Saved entries:
•••••
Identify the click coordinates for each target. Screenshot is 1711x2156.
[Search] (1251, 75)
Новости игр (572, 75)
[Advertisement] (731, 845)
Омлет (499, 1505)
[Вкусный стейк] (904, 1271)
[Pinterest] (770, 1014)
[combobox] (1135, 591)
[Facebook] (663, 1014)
•••••
Set down exactly the line that holds "[Search] (1251, 75)" and all lines after it to the end of the data.

[Search] (1251, 75)
Новости игр (572, 75)
[Advertisement] (731, 845)
Омлет (499, 1505)
[Вкусный стейк] (904, 1271)
[Pinterest] (770, 1014)
[combobox] (1135, 591)
[Facebook] (663, 1014)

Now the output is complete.